2013’ün Kasım ayında Ukrayna Cumhurbaşkanı Yanukoviç’e karşı başlayan protestolar şiddeti her geçen gün artarak, büyük çatışmalara dönüşmüş ve Yanukoviç’in devrilmesiyle sonuçlanmıştır. Rusya ile AB ve ABD’nin kıskacında olan Ukrayna, iç savaşın eşiğine kadar gelmiştir.
Ukrayna’daki protestolar, Viktor Yanukoviç’in AB ile imzalanması planlanan işbirliği anlaşmasını askıya almasından sonra başlamıştı. Yanukoviç iktidarına karşı meydanlara dökülen muhalif güçler, şiddetli gösterilerin ardından amaçlarına ulaştılar.
Yanukoviç, ülkeyi terk etti ve Rusya’ya sığındı. Parlamento, Yanukoviç’in 100 kişinin öldürülmesi ve 2 bin kişinin yaralanmasından sorumlu olarak, insanlığa karşı suç işlediği gerekçesiyle Uluslararası Ceza Mahkemesi’ne teslim edilmesi gerektiğine hükmetti. Rus Jetleri ise sınırda devriye uçuşuna başladı ve Ukrayna da, Rusya’ya nota verdi. Böylesine gergin ortam devam ediyor.
Turuncu Devrim
2004’deki Cumhurbaşkanlığı seçimlerinde kampanyası boyunca turuncu rengi kullanan Yuşçenko ile Yanukoviç arasındaki kıyasıya seçimi çok az farkla Yanukoviç kazanmış, ancak Yuşçenko’nun iki bölgede seçime hile karıştırıldığı iddiası üzerine Kiev’de gösteriler başlamıştı. Gösterilerin büyümesi üzerine bir ay sonra seçimler tekrar edilmiş ve tekrarlanan seçimleri bu kez Yuşçenko kazanmıştır. Yuşçenko’nun beş yıllık cumhurbaşkanlığı döneminden sonraysa 2010 seçimlerinde iktidara Yanukoviç gelmiştir.
Bu arada Turuncu Devrim’in bir başka simgesi olan ve yolsuzluk suçlamasıyla tutuklu bulunan eski başbakan Yuliya Timoşenko da, serbest bırakılmıştır. Timoşenko, ilk sözleriyse “Bir diktatörlük sona ermiştir. Vatanımız bugünden sonra artık güneşi görecektir,” olmuştur.
Rusya Etkisi
Sovyetler Birliği dağıldıktan sonra uzun süre ılımlı bir geçiş süreci yaşayan Ukrayna, bir taraftan siyasi reformlardaki yavaşlık, bir taraftansa ekonomik sorunların artmasıyla istikrarlı bir dönüşüm ve gelişim oluşturamamıştır. Ukrayna, Rusya ile Batı Dünyası arasındaki kalmışlığını bu etkiler ile daha derin bir boyuta girmesini engelleyememiştir.

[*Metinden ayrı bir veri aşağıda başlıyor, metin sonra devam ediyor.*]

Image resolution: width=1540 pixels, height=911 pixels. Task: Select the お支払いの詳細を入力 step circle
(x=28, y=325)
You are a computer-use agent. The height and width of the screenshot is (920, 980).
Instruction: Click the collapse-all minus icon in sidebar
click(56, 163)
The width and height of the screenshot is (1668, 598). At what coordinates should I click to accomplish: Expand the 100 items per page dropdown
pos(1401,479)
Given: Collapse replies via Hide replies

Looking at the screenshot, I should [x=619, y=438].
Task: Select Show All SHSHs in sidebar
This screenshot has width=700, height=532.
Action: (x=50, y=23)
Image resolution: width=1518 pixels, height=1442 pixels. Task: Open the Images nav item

Rusya, Avrupa Birliği’nin Ukrayna ile ortaklık politikalarını zayıflatmak amacıyla birçok hamleler yaparak, Ukrayna’yı kontrolü altında tutmaya çalışmıştır. Rusya bunun için de, ucuz gaz temininden düşük faizli kredilere kadar birçok imtiyaz sağlamıştır. Rusya, sokak protestolarını yaptığı açıklamalarla bir darbe girişimi olarak ifade etmiştir.
Yanukoviç Sonrası
Yanukoviç’ten kalanlarsa tüm dünyayı hayrete düşürdü. Zira 140 hektar alana yayılan rezidans binası ve tüm yerleşkesi aşırı bir lüksü barındırıyor. Bundan ziyade batısı Avrupa Birliği ve doğusu ise Rusya yanlısı olarak bilinen ülkede bölünme senaryoları da konuşulmuyor değil. Rusya’ya yakınlığıyla bilinen yerlerden biri olan Kırım Özerk Cumhuriyeti’nde de ayrılık sesleri yükseliyor.
Sonuç olarak, Ukrayna’daki bu yaşananlardan AB memnun, Rusya ise kızgın gözüküyor. Batı ve Rusya arasındaki stratejik savaşın Ukrayna Halkı’nı daha zor günlere götürmemesi ve ülkenin yeni bir demokratik yönetime kavuşmasını umarım.